Qualquer pessoa que tenha visto Rec1 e Rec2 tem uma curiosidade fumegante pela sequela final. Qualquer pessoa também devia saber que as sequelas sao, regra geral, baldes de água fria em Janeiro.
Esta sequela nao fugiu à desilusao. Nao era má. Era pior que isso.
Um misto de terror à base de sumo de tomate com humor tonto e nenhum sobrevivente. A pessoa sai da sala sem saber se viu um filme de terror ou uma nova versao do Scary Movie. Como nao havia peitos com loiras exuberantes e burras a correr dentro de uma t-shirt molhada, acabamos por acreditar que se tratava do Rec.
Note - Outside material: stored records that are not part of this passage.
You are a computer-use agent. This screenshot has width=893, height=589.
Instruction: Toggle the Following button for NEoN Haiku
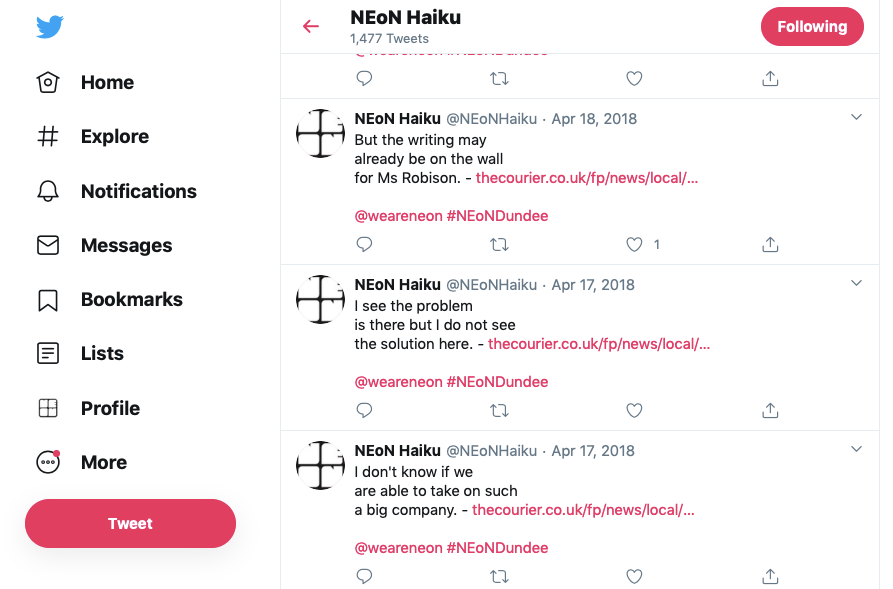[812, 27]
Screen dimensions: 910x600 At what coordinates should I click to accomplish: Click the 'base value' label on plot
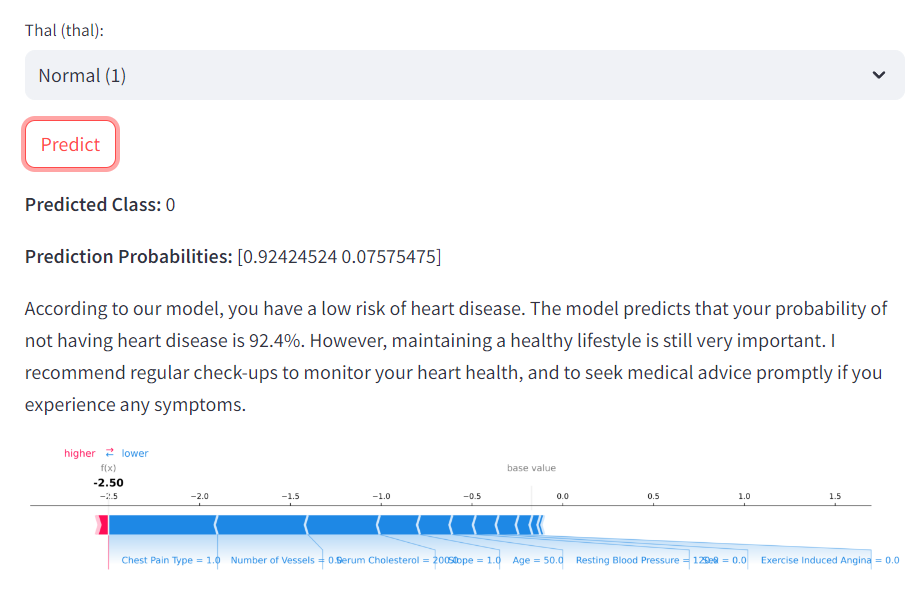pyautogui.click(x=531, y=468)
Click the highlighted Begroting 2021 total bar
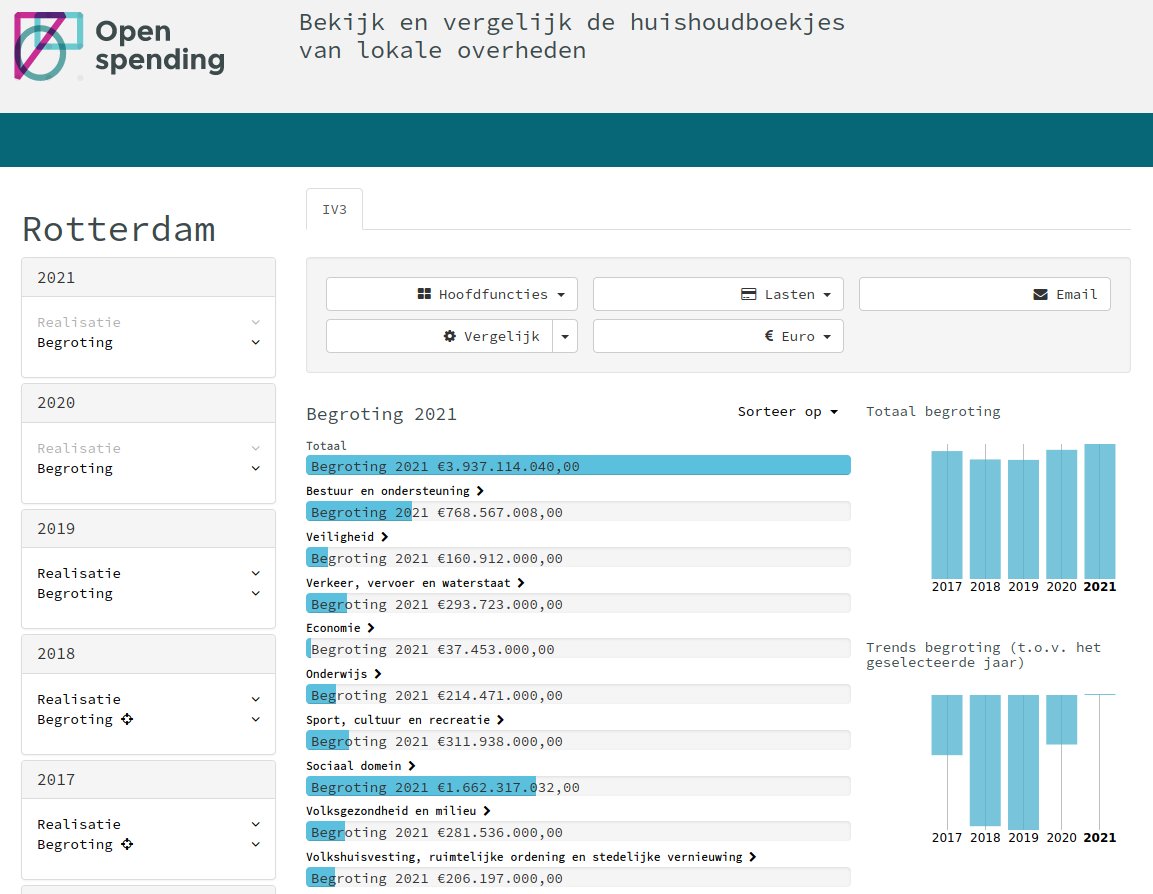Image resolution: width=1153 pixels, height=894 pixels. click(x=578, y=465)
Para quem nao sabe, os Recs têm a particularidade de serem vistos desde o ângulo de alguém que está a filmar o que se passa. E o que se passa é que há uma infeçao contagiosa provocada pelo demónio e cuja fonte de propagaçao é, adivinhem, uma menina portuguesa! "La niña Medeiros” vive (já bastante decomposta) no sotao de um predio que está ali na Rambla Catalunha . Através de um cao do edificio vai contagiando todos os vizinhos. Cada contagiado converte-se num demónio com a missao de morder pessoas e assim criar mais demónios. Eu sei que com esta sinópse pode nao parecer, mas o rec1 e o rec2 sao bons. Sao originais, sao cativantes, dao um belo par de sustos com cortes de respiraçao intensos e nao abusam do sumo de tomate. E passam-se sempre no mesmo cenário: dentro do prédio da Rambla Catalunha.
Ora o rec3 passa-se num casamento, imaginem! O drama começa na festa depois da cerimónia religiosa. Um cao, supostamente o mesmo do Rec1, mordeu o tio do novio. E a partir do tio é sempre a aviar com mordidas, desmembramentos e um imenso mar vermelho.
O noivo tenta encontrar a noiva e vice-versa, enquanto todos os convidados do seu casamento, pais, amigos e irmaos pequenos incluidos, se convertem em mortíferos demónios.
Uma delícia.
Ainda por cima, assim que começa a “açao”, o noivo obriga o primo que estava a filmar a apagar a câmara. Termina aí a singularidade do filme que já nao tem nenhum motivo para chamar-se Rec.
A esperança de melhora desvanece queando o noivo se refugia numa capela de Sant Jordi (o santo da Catalunha) e nao se lhe ocorre melhor ideia que colocar o capacete e a armadura do Sant Jordi e obrigar um garçon da boda sul-americano a vestir-se de escudeiro. Lá vao os dois filme afora, qual D. Quixote e Sancho Pança, em busca da Dulcineia. Que por essa altura anda a matar demónios com uma serra eléctrica.

Comentários

Anónimo disse…
vi o 1; dentro do estilo, gostei pelo mistério e pela falta de sobreviventes. não imaginei sequer que pudesse haver rec 2 ou 3!!